Welcome to Computational Geometry homepageCourse prerequisites: Algorithms
Level: Advanced, BA, BSc, and higher degrees
Computational Geometry is the study of algorithms for solving geometric problems. The core of the field consists of a set of techniques for the design and analysis of such algorithms. It has deep connections to classical mathematics, theoretical computer science, and practical applications, that arise, e.g., in areas like statistics, computer vision, graphics, engineering, and more. The problems dealt with are typically posed as queries on sets of geometric objects, such as points, segments and polygons in the plane, or points, segments and polytopes in higher dimensions.

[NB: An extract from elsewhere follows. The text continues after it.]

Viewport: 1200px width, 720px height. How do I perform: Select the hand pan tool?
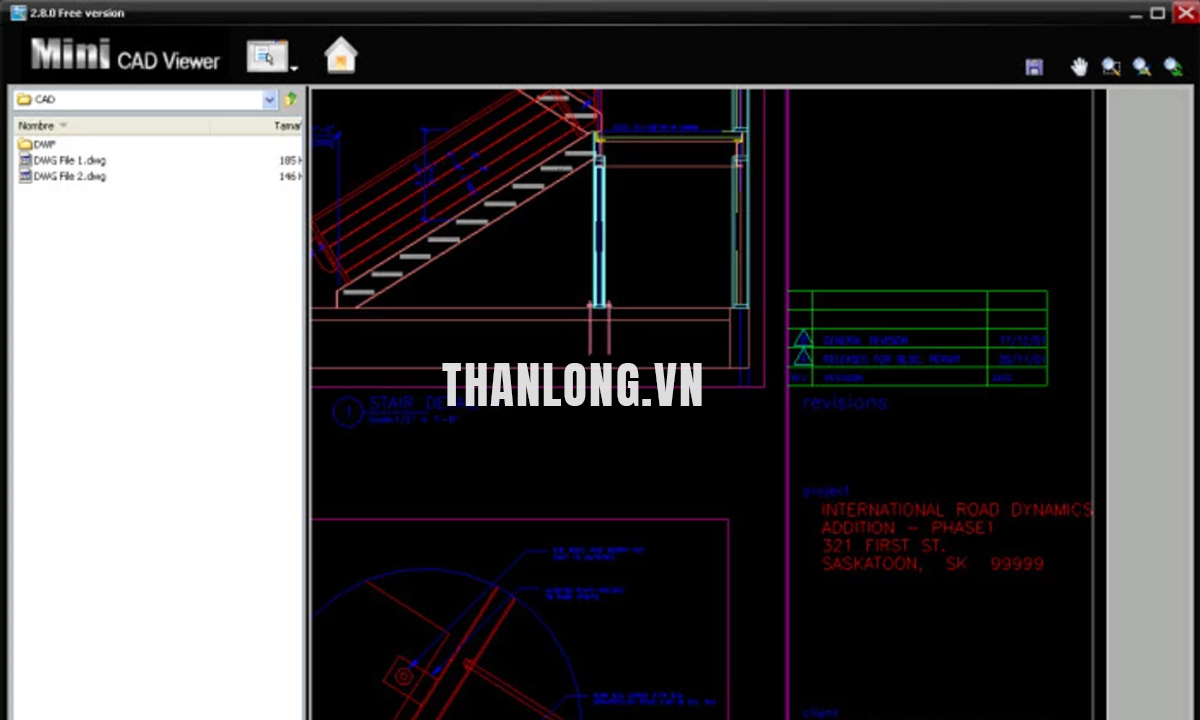point(1079,67)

Tentative Scope of the Course In this course we will cover lines' and polygons' intersection problems, convex hulls, point location and range queries, proximity problems (Voronoi diagrams and Delaunay triangulations) and geometric optimization. We will study a variety of techniques, such as the sweepline paradigm, divide and conquer, and randomized algorithms. We will learn some geometric data structures. We will deal with applications of computational geometry to image matching, collision free robot's motion planning, and more.
Homework and grading (tentative): There will be up to 6 written homework assignments - for a total of 20 grade points. The exam will weigh 80 points.
The course's textbook is ``Computational Geometry: Algorithms and Applications'', by M. de Berg, M. van Kreveld,M. Overmars and O. Schwarzkopf, Springer-Verlag, 3rd edition 2008, also in paperback (there are copies in the library).
Other books that cover some of the topics:
• [CLR1] Cormen, Leiserson and Rivest, ``Introduction to Algorithms'', MIT Press, 1991.
• [CLR2] Cormen, Leiserson, Rivest and Stein ``Introduction to Algorithms, Third edition'', MIT Press, 2009.
• [Me] K. Mehlhorn, ``Data Structures and Algorithms 3:Multi-dimensional Searching and Computational geometry'', Springer-Verlag, 1984.
• [OR] J. O'Rourke, ``Computational Geometry in C'', Springer-Verlag, 1994.
• [PS] F. Preparata and M.I. Shamos, "Computational Geometry'', Springer-Verlag, 1988.
• [DO] S. Devadiss and J. O'Rourke, "Discrete and Computational Geometry'', Princeton University Press, 2011.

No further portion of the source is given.